«Le Regioni peseranno, eccome, nel nuovo Senato. E la riforma costituzionale è migliorativa per la nostra autonomia». Michele Nicoletti, deputato del Pd, spiega le ragioni del sì.
A. Papayannidis, "Corriere del Trentino", 13 agosto 2016
L’ha stupita il fatto che il senatore Francesco Palermo, pur avendo votato a favore della riforma costituzionale, non dia per scontato di votare sì al referendum?
«In parte sì. Il potere di un senatore è enormemente maggiore di quello di un cittadino che vota al referendum: se uno ha riserve, penso che dovrebbe presentarle in parlamento. Mi auguro che il cittadino Palermo alla fine voti come il senatore».
Palermo ritiene che la parte migliore della riforma sia il fatto che il governo ricorrerà meno a strumenti impropri come questione di fiducia o decreti. Per lei qual è?
«Il superamento del bicameralismo paritario. È un motivo di instabilità con il corpo elettorale che si esprime dando origine a due maggioranze difformi nei due rami del parlamento. Considero comunque buona l’introduzione del procedimento a data certa, che è l’unico elemento di rafforzamento per il governo, compensato da un minore ricorso a questione di fiducia e decreti. Ci sono maggiori tutele per le opposizioni in Costituzione. Non è vero che la riforma dà al governo un potere spaventoso, come dice qualcuno».
Quanto conterà il Senato? Per Palermo peserà solo se la maggioranza sarà diversa da quella della Camera.
«Il ruolo del Senato cambierà, ma il Senato avrà un potere reale. Sulla Costituzione, sull’ordinamento della Repubblica, sui rapporti con le Regioni e gli enti locali, sulle leggi elettorali, il Senato avrà voce in capitolo come adesso. Sulle altre materie sarà una Camera di riflessione per migliorare le leggi e per svolgere una importantissima funzione di raccordo tra territori, Stato e livello europeo. I sostenitori del no non affrontano seriamente il problema del livello sovranazionale del potere».
Su molte materie, però, la Camera potrà ignorare ciò che dice il Senato.
«Nel Senato parleranno le Regioni e si potranno creare maggioranze trasversali agli schieramenti politici. Si creerà una dinamica totalmente nuova, per cui le Regioni potranno dettare linee a cui il governo potrebbe doversi adeguare. Se una volta il Senato non dovesse essere ascoltato, potrebbe iniziare ad avocare a sé ogni testo in votazione alla Camera e a esprimere pareri e proposte emendative. Politicamente, per il governo, non sarebbe facile far finta di niente. E lo stesso varrebbe anche per la maggioranza alla Camera. In Senato potrebbero sedere i governatori delle Regioni: le forze politiche alla Camera difficilmente potrebbero ignorarli».
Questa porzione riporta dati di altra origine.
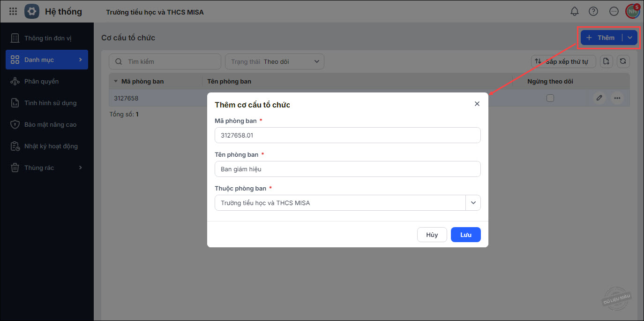Open the app launcher grid icon
Image resolution: width=644 pixels, height=321 pixels.
(x=13, y=11)
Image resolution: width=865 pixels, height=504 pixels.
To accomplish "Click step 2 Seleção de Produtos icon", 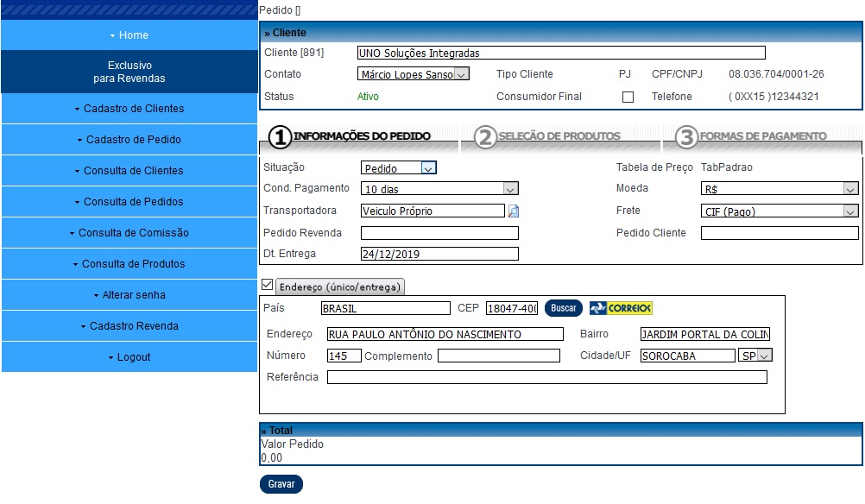I will pyautogui.click(x=485, y=136).
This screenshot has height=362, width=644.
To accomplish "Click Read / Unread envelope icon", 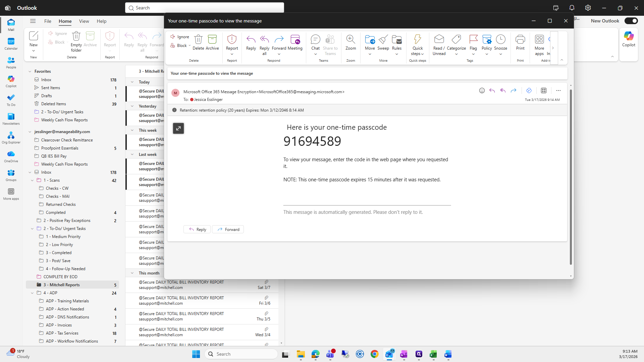I will (x=439, y=40).
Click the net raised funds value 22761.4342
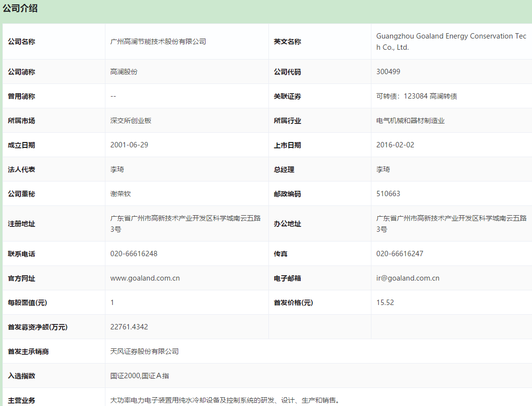 click(x=129, y=327)

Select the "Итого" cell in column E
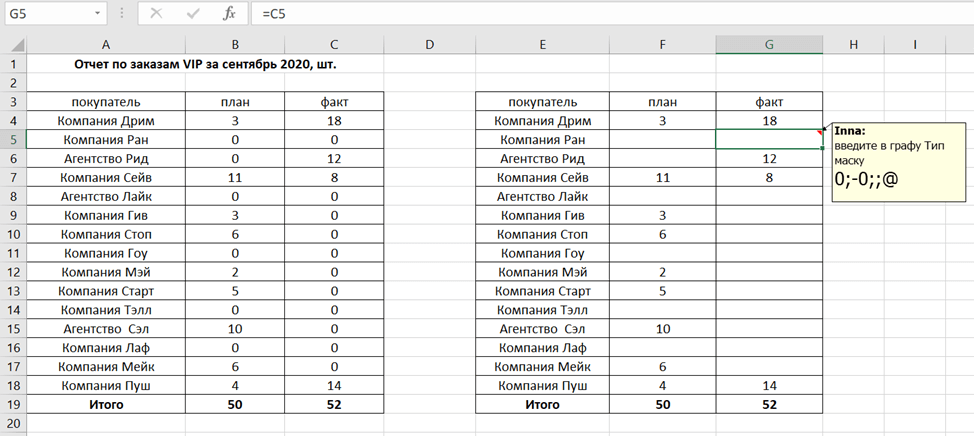[543, 405]
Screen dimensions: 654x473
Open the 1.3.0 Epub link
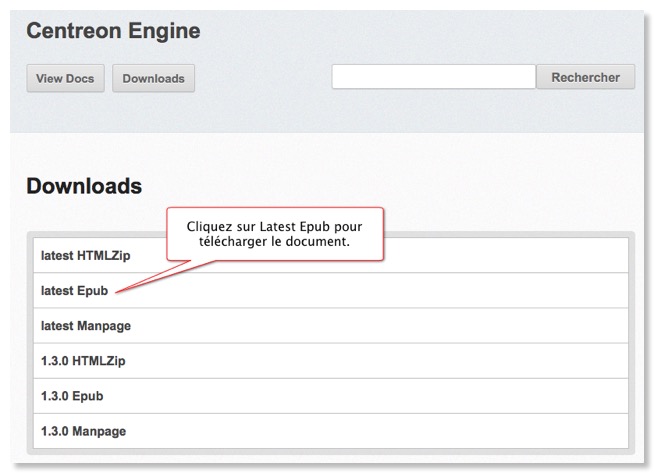tap(72, 396)
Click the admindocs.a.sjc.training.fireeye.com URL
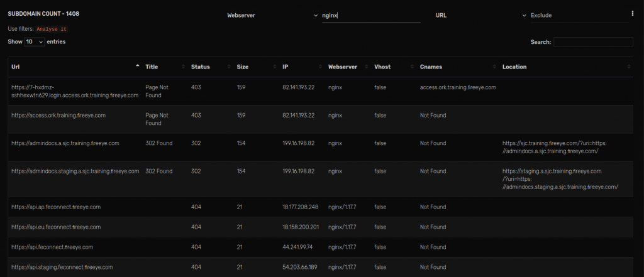644x277 pixels. point(65,143)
Però la riforma restituisce allo Stato competenze concorrenti. Non è la fine del regionalismo?
«È vero che alcune competenze amministrative sono tornate allo Stato; va anche ricordato che il contenzioso Stato-Regioni su materie si risolveva quasi sempre a favore dello Stato. Io penso però che sul piano politico si potrà creare al Senato un luogo di dibattito e critica pubblica in cui le Regioni peseranno eccome, magari con alleanze tra le Regioni trasversali politicamente. Le regioni del Nord, quelle alpine, e così via».
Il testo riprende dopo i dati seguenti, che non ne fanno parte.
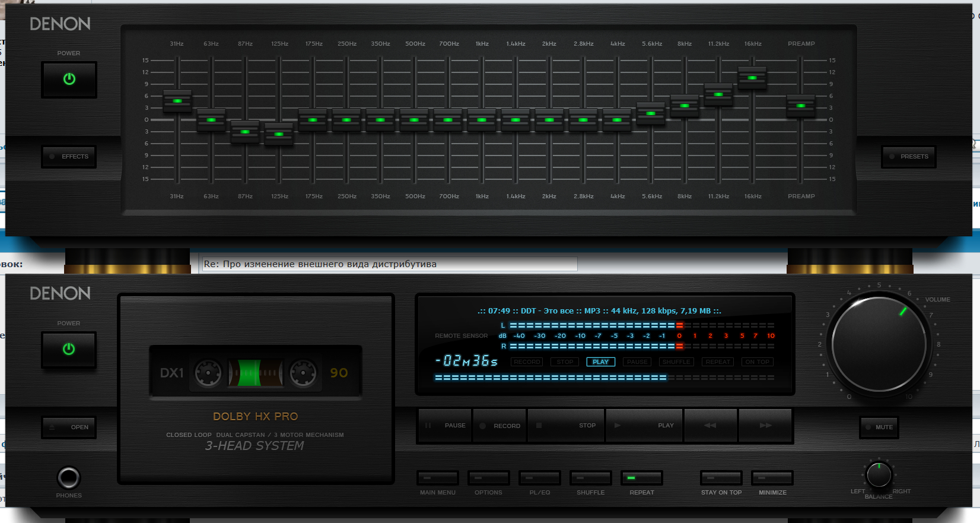
Task: Open the Options menu
Action: pos(488,478)
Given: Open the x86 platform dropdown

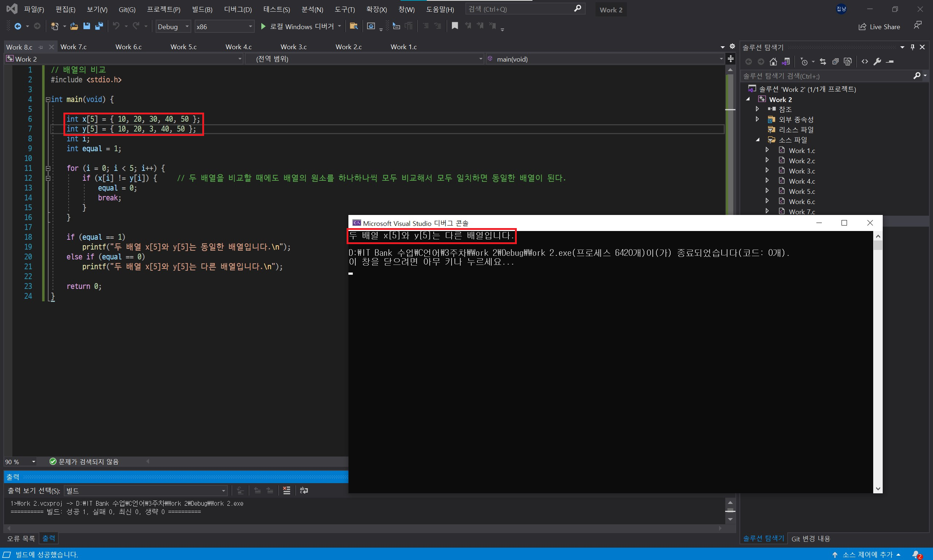Looking at the screenshot, I should coord(224,26).
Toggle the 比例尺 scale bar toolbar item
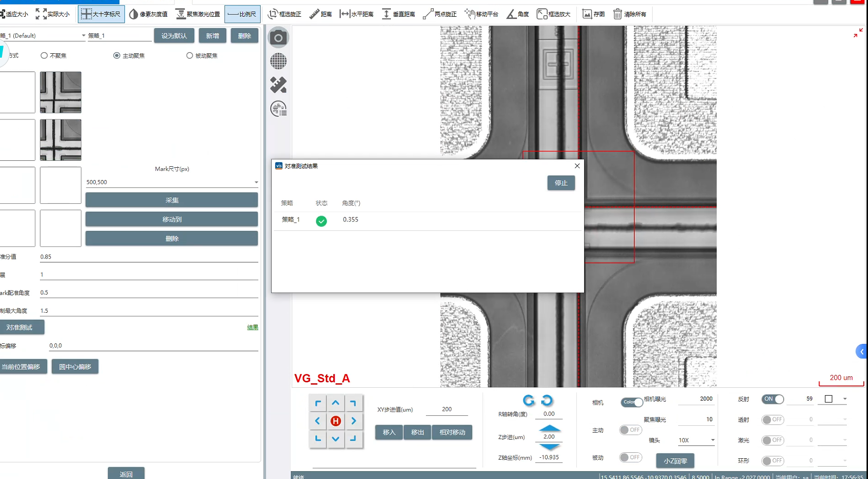Screen dimensions: 868x479 pos(242,14)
In Trentino Alto Adige si evidenzia il fatto che il potere contrattuale dei senatori regionali sarà molto inferiore ad oggi. Come replica?
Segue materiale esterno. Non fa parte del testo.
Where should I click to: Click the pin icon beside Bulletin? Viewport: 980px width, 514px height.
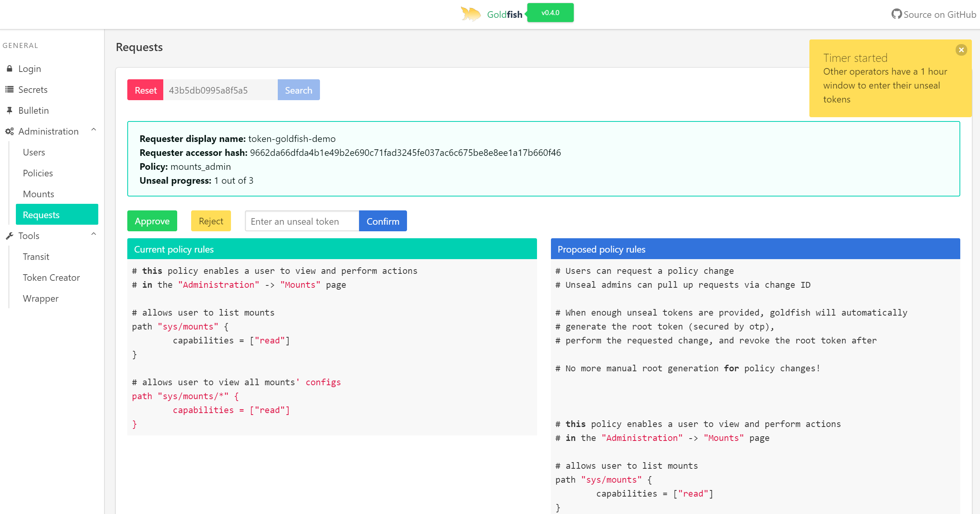tap(10, 111)
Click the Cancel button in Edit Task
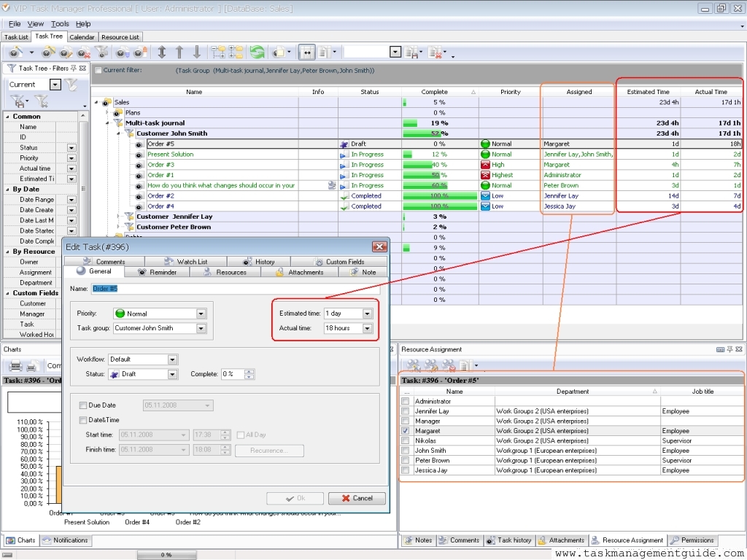Image resolution: width=747 pixels, height=560 pixels. (x=357, y=498)
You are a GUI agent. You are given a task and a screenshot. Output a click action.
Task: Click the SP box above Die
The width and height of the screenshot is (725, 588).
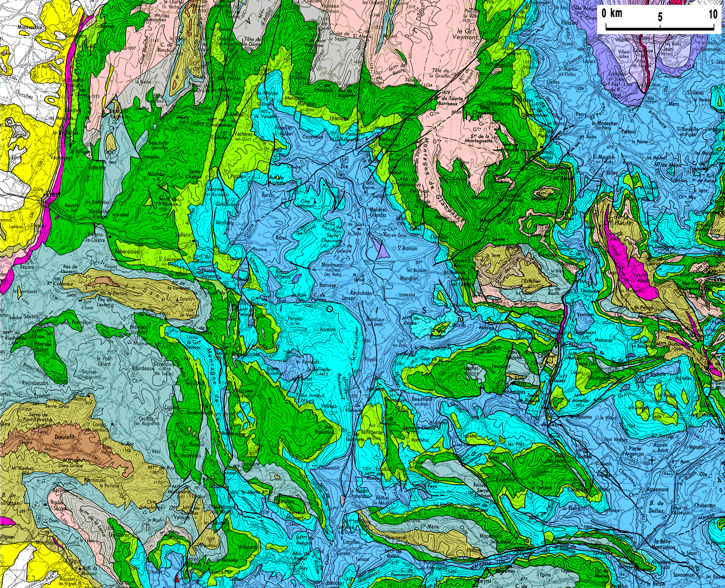[x=344, y=160]
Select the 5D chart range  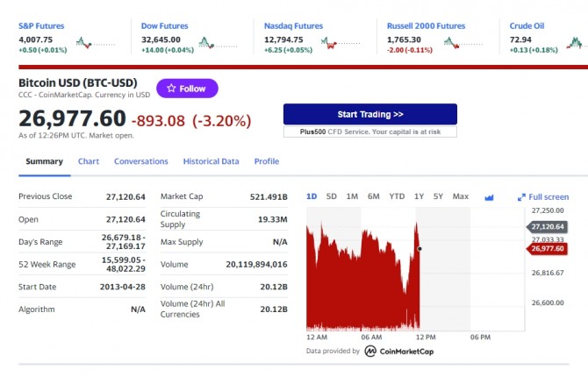[331, 196]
«Ciò oggi si verifica in presenza di maggioranze risicate, all’interno di una patologia del sistema, cioè la difformità delle maggioranze tra i due rami del parlamento. Il punto chiave è che serviranno alleanze. I senatori non dovranno come oggi limitarsi a vigilare sull’autonomia, ma farsi tessitori di alleanze con forze politiche nazionali e tra territori. Lo dico anche a quelli del Patt, non basterà stare solo a puntare i piedi».
Qual è il saldo per la nostra autonomia speciale?
«Il testo è migliorativo. L’intesa non c’era, con la riforma ci sarà. L’ultima bozza della commissione Bressa, con la previsione di un veto dei 3/5 del Consiglio regionale alle modifiche statuarie, è un’ulteriore rassicurazione. Stando ai testi, il patto Degasperi-Gruber è confermato, le autonomie speciali restano riconosciute, si rafforza la presenza in Senato (oggi 7 senatori regionali su 315, domani 4 su 100), e c’è l’intesa».
L’Italicum cambierà?
«Potrà cambiare, ma non per regredire a un sistema proporzionale. Si può discutere sulla modalità di attuazione: per esempio, sul premio di maggioranza da assegnare alla lista o alla coalizione. Ma dev’esserci una maggioranza disposta a sostenere le modifiche, il punto di equilibrio raggiun to era l’unico possibile quando ci siamo arrivati».